Мужчины рассуждали более объективно.
— Беспременно он её должен до смерти забить, — говорили они.
А гармонист тоном провидца заявлял:
— Помяните моё слово — ножом распотрошит! Устанет возиться вот этаким манером, да сразу и кончит всю музыку!
— Кончил! — вскакивая с земли, вполголоса сообщал Сенька и мигом отлетал от окон куда-нибудь в сторону, в уголок, где занимал новый наблюдательный пост, зная, что сейчас должен выйти на двор Орлов.
Публика быстро расходилась, не желая попадаться на глаза свирепого сапожника; теперь, по окончании сражения, он терял в её глазах всякий интерес и, вместе с этим, был не безопасен.

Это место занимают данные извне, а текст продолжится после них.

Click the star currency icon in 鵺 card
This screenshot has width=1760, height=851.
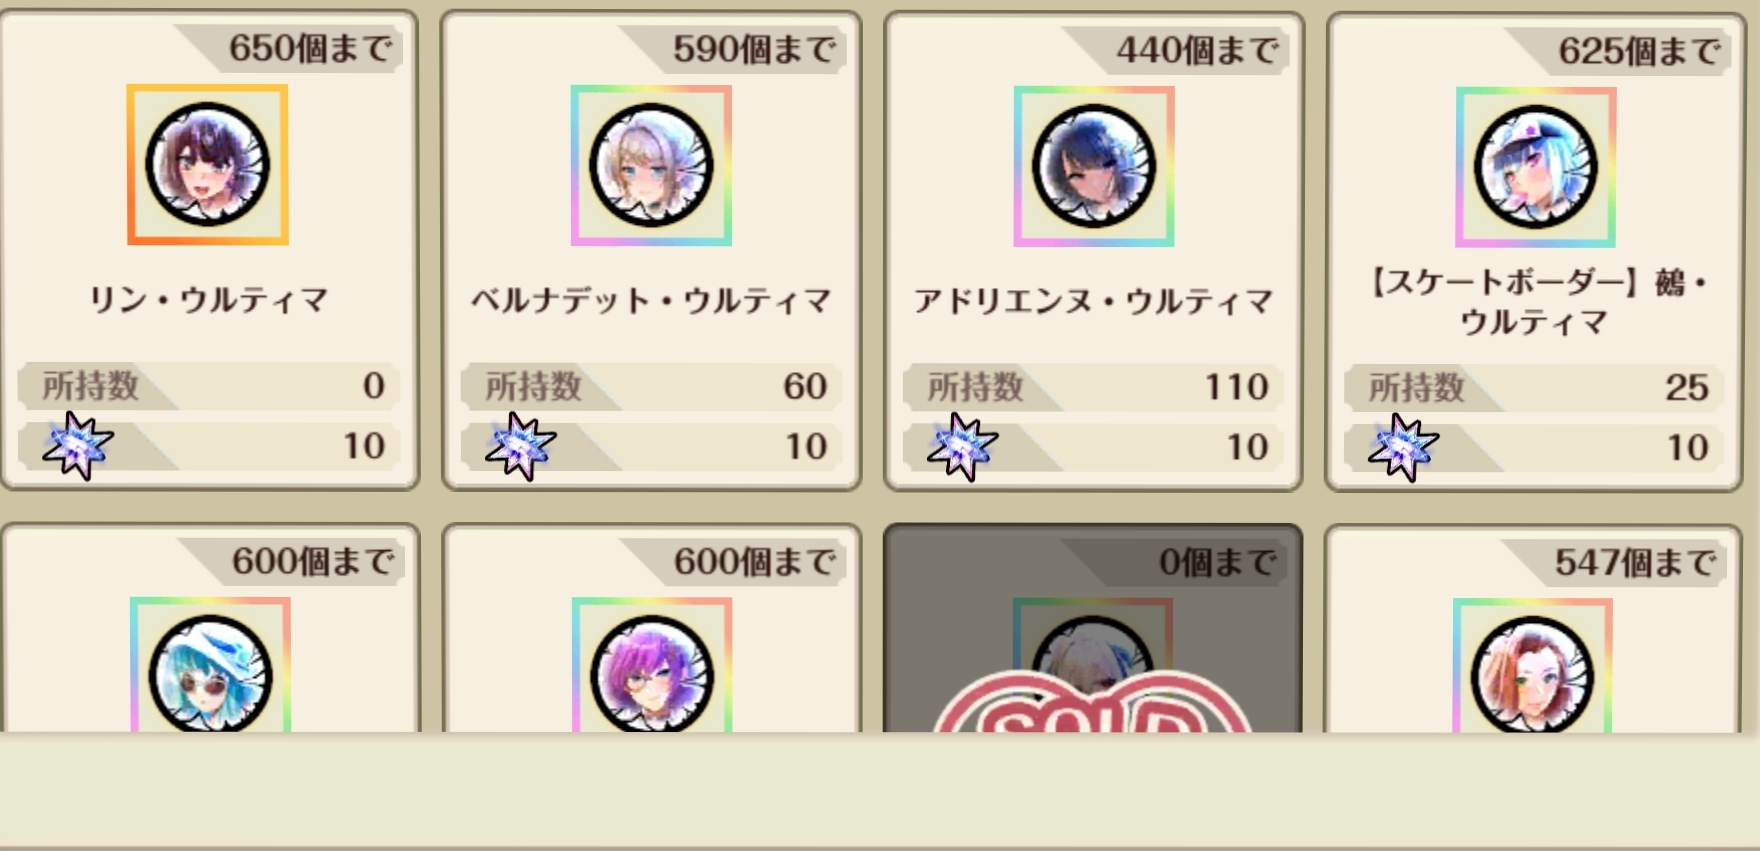coord(1403,448)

Обыкновенно на дворе не было уже ни одной живой души, кроме Сеньки, когда Орлов являлся из своего подвала. Тяжело дыша, в разорванной рубахе, с растрёпанными волосами на голове, с царапинами на потном и возбуждённом лице, он исподлобья оглядывал двор налитыми кровью глазами и, заложив руки за спину, медленно шёл к старым розвальням, лежавшим кверху полозьями у стены дровяного сарая. Иногда он при этом ухарски посвистывал и так смотрел по сторонам, точно имел намерение вызвать на бой всё население дома Петунникова. Затем он садился на полозья розвален, отирал рукавом рубахи пот и кровь с лица и замирал в усталой позе, тупо глядя на стену дома, грязную, с облезлою штукатуркой и с разноцветными полосами красок, — маляры Сучкова, возвращаясь с работы, имели обыкновение чистить кисти об эту часть стены.